Let $\omega = e^{\frac{2\pi i}{d}}$, where $d$ is prime. Also let $0 < a < d$ and $0 < b < d$ (note that $a$ and $b$ are non-zero). Is there a nice formula for:
$S = \sum\limits_{j=0}^{d-1} \omega^{aj + bj(j-1)/2}$
Ideally, I'd like to find $\phi$ such that $S = r e^{i \phi}$. I already know that $r = \sqrt{d}$, but I don't know how to express $\phi$ as a function of $a$, $b$ and $d$.
Assume that $d > 2$, otherwise answer is obvious.

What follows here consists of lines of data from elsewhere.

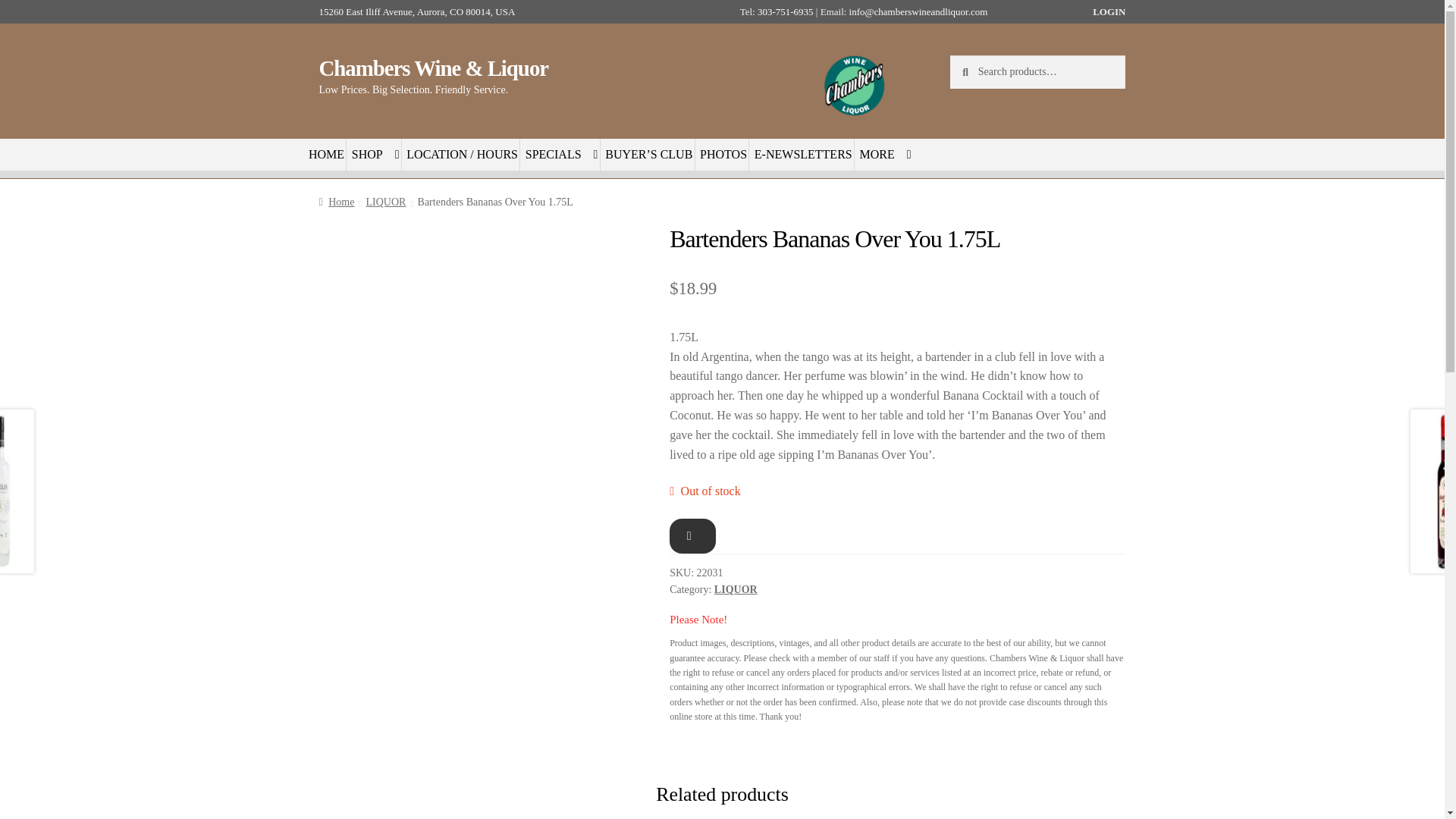
HOME (327, 154)
LOGIN (1109, 11)
303-751-6935 (785, 11)
SHOP (375, 154)
15260 East Iliff Avenue, Aurora, CO 80014, USA     (421, 11)
Given the description of an element on the screen output the (x, y) to click on. 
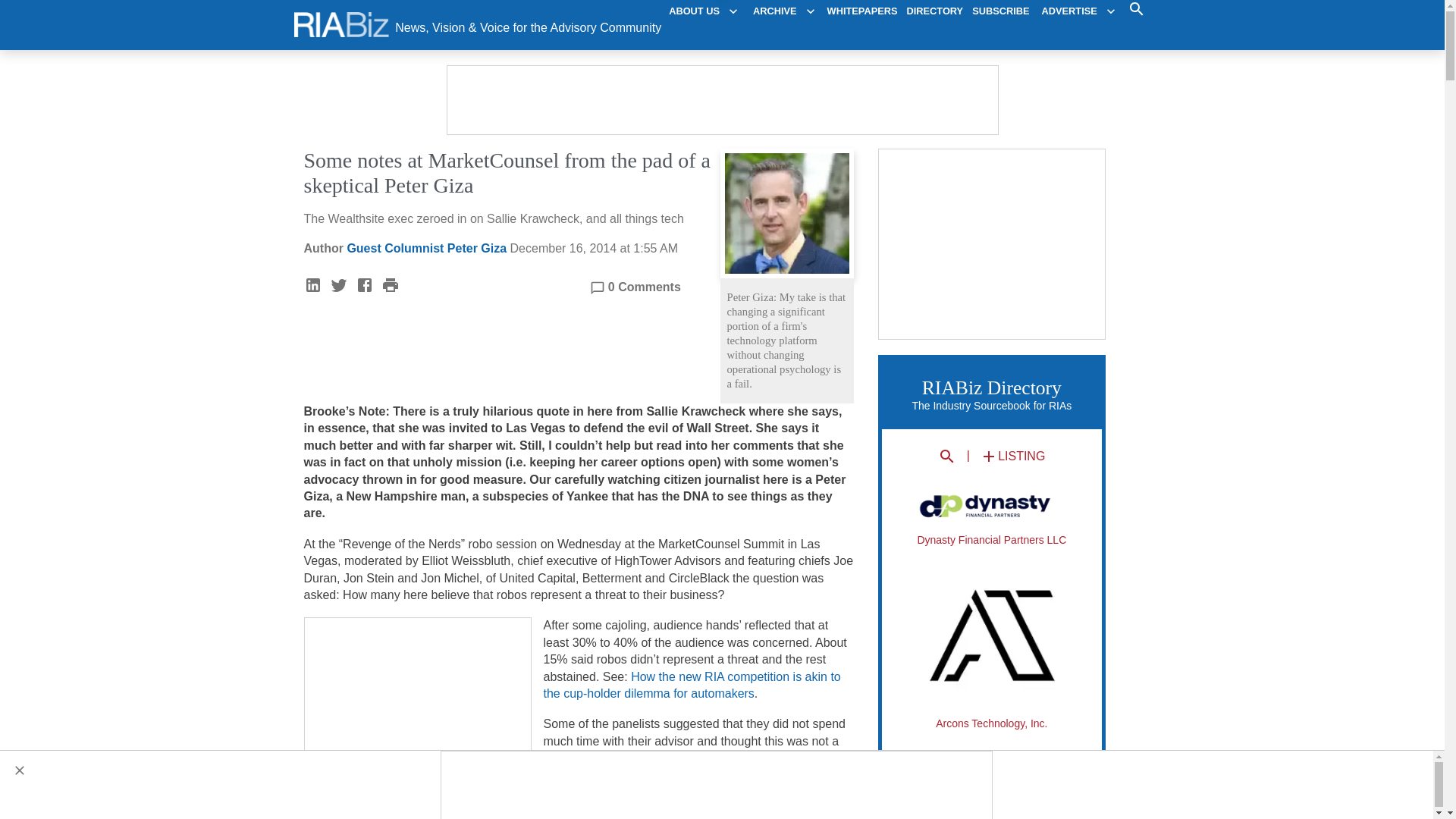
ABOUT US (703, 10)
3rd party ad content (418, 712)
SUBSCRIBE (1000, 10)
DIRECTORY (935, 10)
3rd party ad content (722, 100)
WHITEPAPERS (862, 10)
ADVERTISE (1078, 10)
3rd party ad content (992, 244)
Guest Columnist Peter Giza (426, 247)
ARCHIVE (783, 10)
3rd party ad content (716, 785)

Let's deal with exponent (from this moment, all divisions are modulo $d$): $$ aj + b\frac{j(j-1)}2 = \frac b2 \left(j^2 + \left(\frac{2a}b-1\right)j\right) = \frac b2 \left(j + \frac ab - \frac 12\right)^2 - \frac{(2a-b)^2}{8b} $$ When $j$ runs complete residue system, so does $j + \frac ab - \frac 12$. Then $$ S = \omega^{-(2a-b)^2 /(8b)}\sum_{j=0}^{d-1} \omega^{b/2 \cdot j^2}, $$ and sum rewrites as $$ \sum_{h=0}^{d-1} \left( 1 + \left(\frac hd \right)\right)\omega^{b/2 \cdot h} = \sum_{h=0}^{d-1} \omega^{b/2 \cdot h} + \sum_{h=0}^{d-1} \left(\frac hd \right)\omega^{b/2 \cdot h}, $$ where $\left( \frac \cdot d \right)$ denotes Legendre symbol. Left sum vanishes and right is the well-known Gauss sum, which equals to $\left(\frac {b/2}d\right)\sqrt d$ when $d \equiv 1 \pmod 4$ or $\left(\frac {b/2}d\right)i\sqrt d$ when $d \equiv 3 \pmod 4$.